Esta empresa de gran tradición tiene su propio set de estándares individuales respecto a la calidad de las materias primas. Hansjörg Aristo Vollmer afirma: "Una de cada diez pulseras de reloj que sale de nuestra fábrica está hecha de sólidas unidades individuales. Por supuesto que este es el método de producción que cuesta más dinero y tiempo. El mercado demanda de manera abrumadora brazaletes a un precio razonable, y para ello utilizamos láminas de metal plegado, que se perfora, se prensa y se enrolla".
La verdadera fuerza de la empresa son las herramientas y las máquinas utilizadas y de las que sienten envidia aquellos fabricantes de pulseras del Lejano Oriente. "Nuestra cortadora de metal en láminas más antigua data de los años 30. Ninguna máquina en la actualidad puede conseguir los mismos resultados. Es por esto que actuamos como correspondientes para muchos diseñadores que quieren realizar continuamente nuevas ideas en correas de metal para sus relojes. También ofrecemos soluciones a problemas específicos, como por ejemplo, para relojes de buceo".
En lo que se refiere a las clásicas pulseras de reloj de acero, Hansjörg Aristo Vollmer muestra los mismos estándares de calidad: "Cada uno de los eslabones que forman la pulsera es cortado individualmente de una lámina de metal con un grosor de entre dos y cuatro milimetros y prensada hasta alcanzar la forma deseada. También puede ser troquelada por una máquina o incluso limada con una barra adicional para darle perfil. Tras este proceso, los componentes se unen unos a otros".
Hasta este punto, los bordes de las piezas de unión individuales, o eslabones, de la correa aún son afilados y de superficie áspera. Los eslabones se pulen, pues, y adaptan a la forma deseada. Para poder sujetar y atornillar las piezas una a otra de modo preciso, se deben perforar agujeros diminutos. La forma final de la correa de metal plegada se troquela de una pieza fina de metal y se le da la forma de pequeñas unidades en una prensa.

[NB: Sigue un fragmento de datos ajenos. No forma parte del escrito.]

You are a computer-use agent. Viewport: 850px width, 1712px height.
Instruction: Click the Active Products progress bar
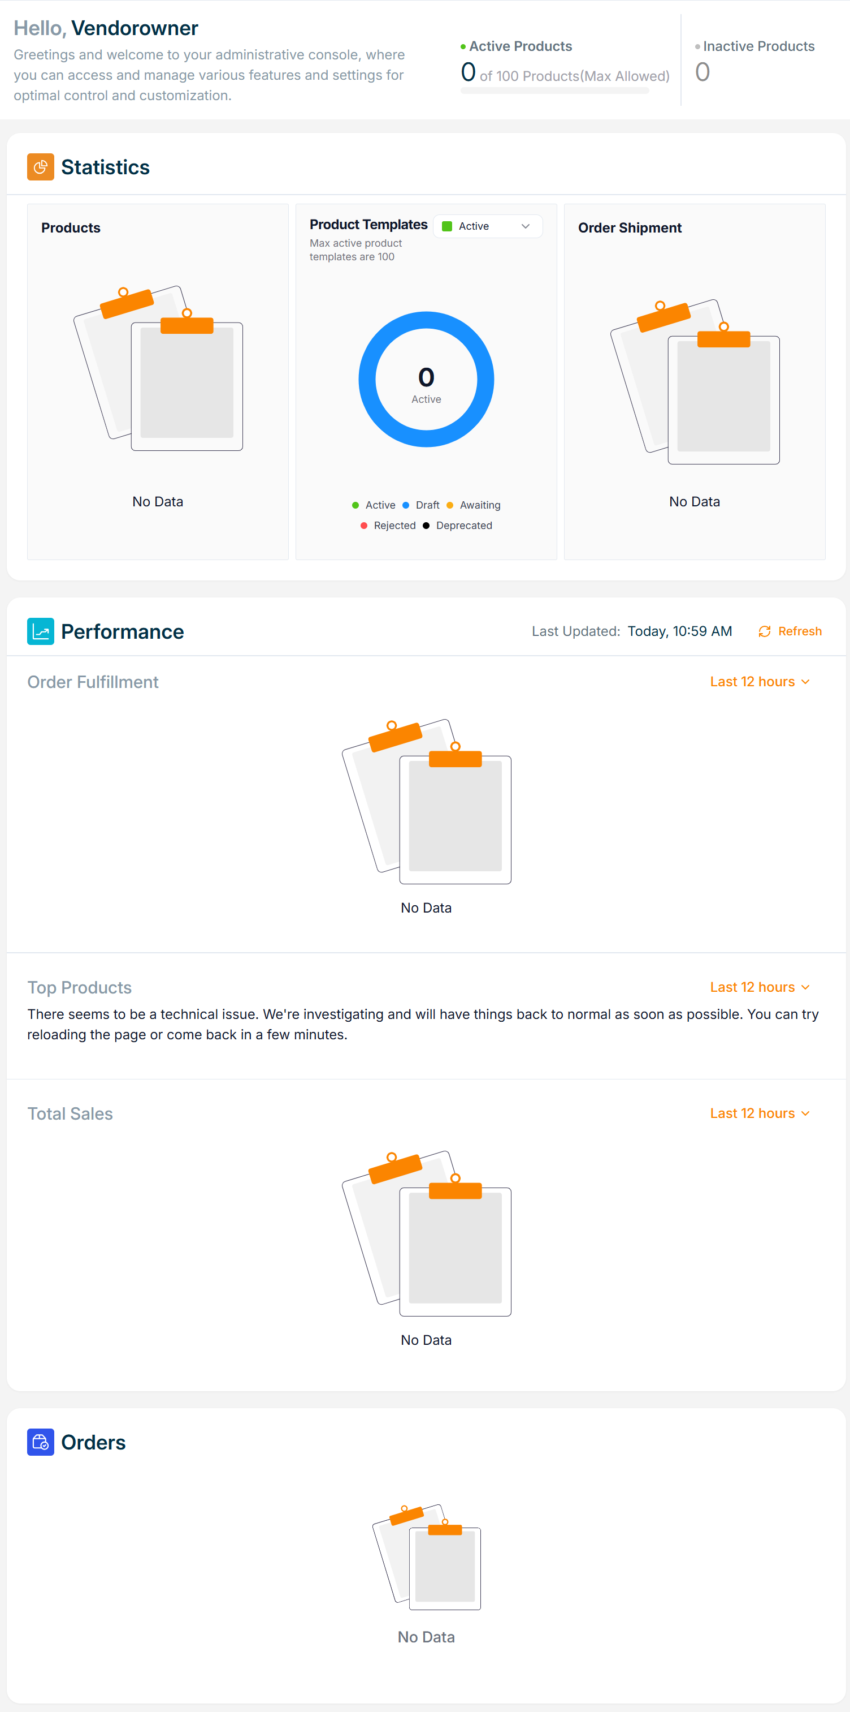tap(554, 91)
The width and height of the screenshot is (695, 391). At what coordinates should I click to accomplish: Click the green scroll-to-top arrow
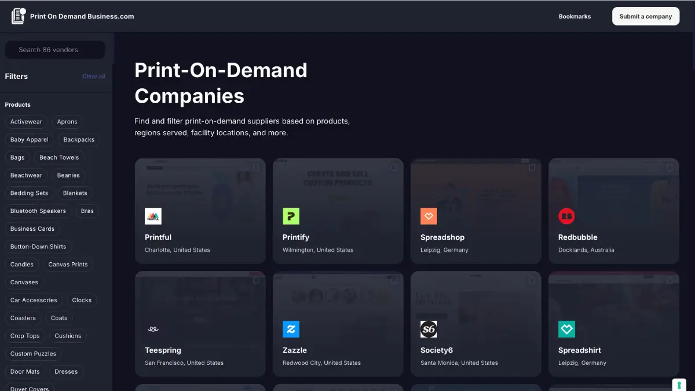[x=679, y=385]
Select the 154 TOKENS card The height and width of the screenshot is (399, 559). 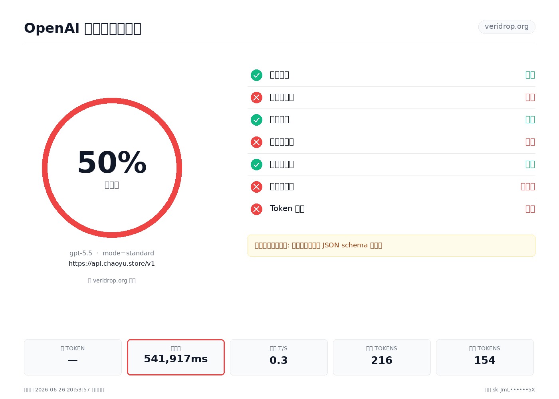(485, 357)
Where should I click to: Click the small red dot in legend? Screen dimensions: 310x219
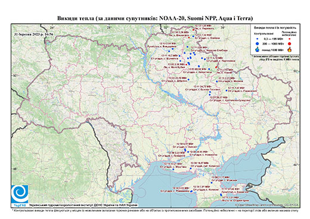pos(289,39)
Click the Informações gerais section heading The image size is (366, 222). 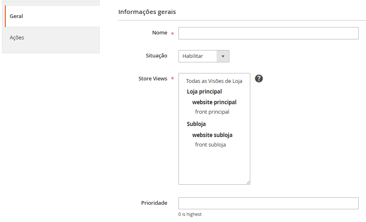click(147, 12)

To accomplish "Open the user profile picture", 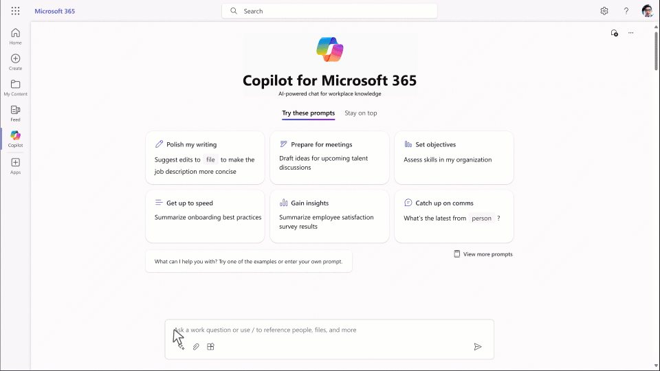I will (x=648, y=11).
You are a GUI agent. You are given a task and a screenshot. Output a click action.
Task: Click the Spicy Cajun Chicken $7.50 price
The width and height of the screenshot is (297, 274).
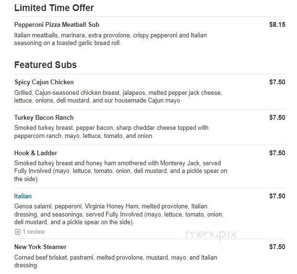pyautogui.click(x=277, y=82)
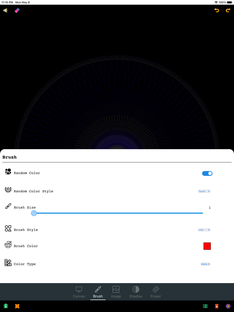234x312 pixels.
Task: Open the Eraser tab
Action: (156, 292)
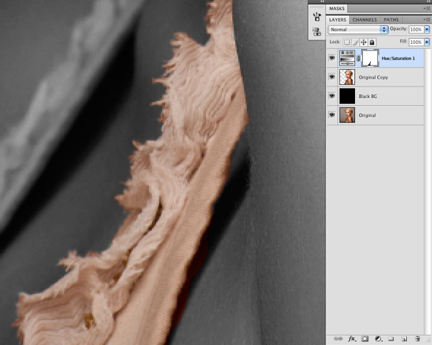
Task: Open the layer style fx menu
Action: [351, 339]
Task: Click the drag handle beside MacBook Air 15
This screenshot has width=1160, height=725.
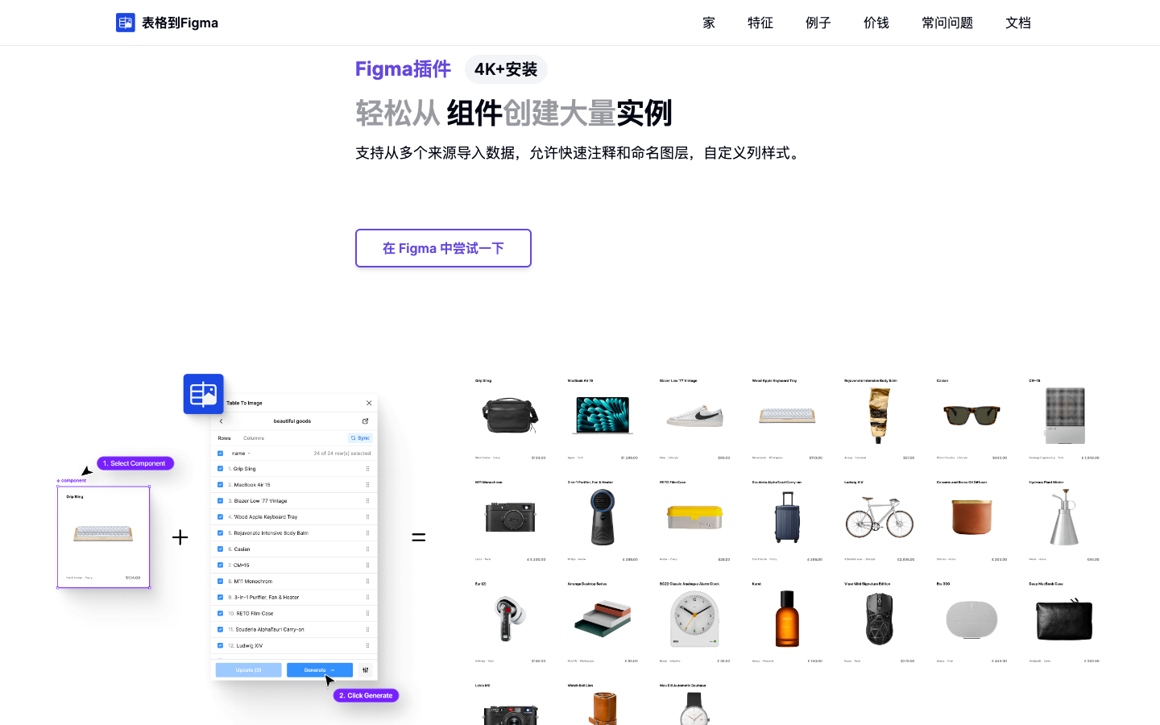Action: (x=367, y=484)
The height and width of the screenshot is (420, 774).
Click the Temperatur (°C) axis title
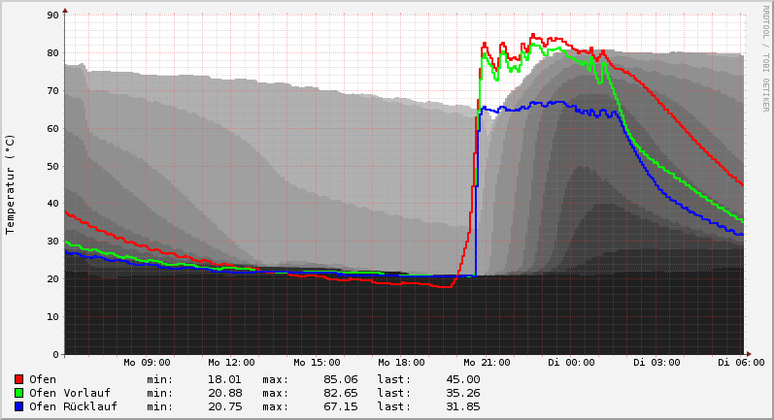point(11,183)
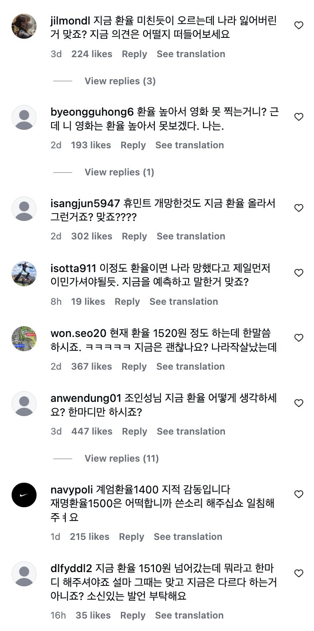Toggle like on won.seo20's comment

tap(299, 338)
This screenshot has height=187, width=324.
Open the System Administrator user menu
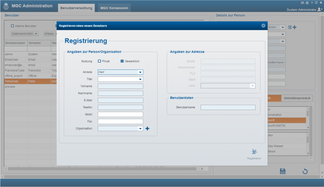(x=304, y=10)
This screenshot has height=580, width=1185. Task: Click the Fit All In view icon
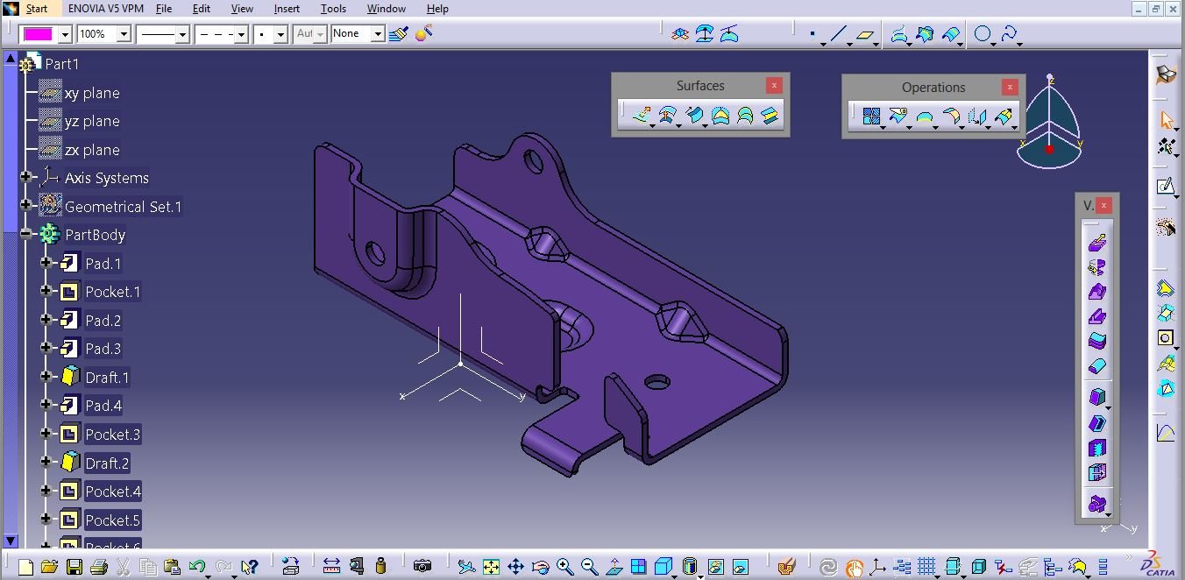click(491, 567)
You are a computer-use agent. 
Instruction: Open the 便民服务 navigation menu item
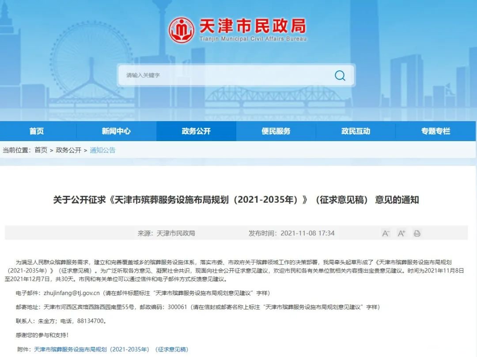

Tras este proceso, los bordes y superficies son suaves y lisos.
Otra especialidad de la casa Aristo Vollmer son las pulseras de reloj de acero inoxidable con piezas sólidas de unión conectadas con láminas de metal enrolladas. Hansjörg Aristo Vollmer hace una demostración de varios ciclos típicos de trabajo: "En primer lugar coloco dos partes sólidas a la derecha y a la izquierda de una lámina de metal en forma de U. Ambos lados de la lámina de metal se enrollan hacia dentro con una prensa y se conectan firmemente a los eslabones. Del mismo modo, es decir, sujetando, enroscando o prensando las piezas, es como añadimos los cierres a cada brazalete". La mayoría de los brazaletes fabricados con eslabones de metal adquieren su apariencia final bien mediante satinado o pulido, o bien se le da un efecto especial mediante una capa de galvanización.
Por otro lado, lo que atrae la atención de una correa Milanesa es su estructura lisa y finamente trenzada. El nombre proviene de su lugar de origen, Milán. Como materias primas se usan acero inoxidable, titanio, o metales no-preciosos con un grosor de entre 0.28 y 2 milímetros, que nos son suministradas por empresas de alambre y otros proveedores, en bobinas de aproximadamente 20 cm de alto.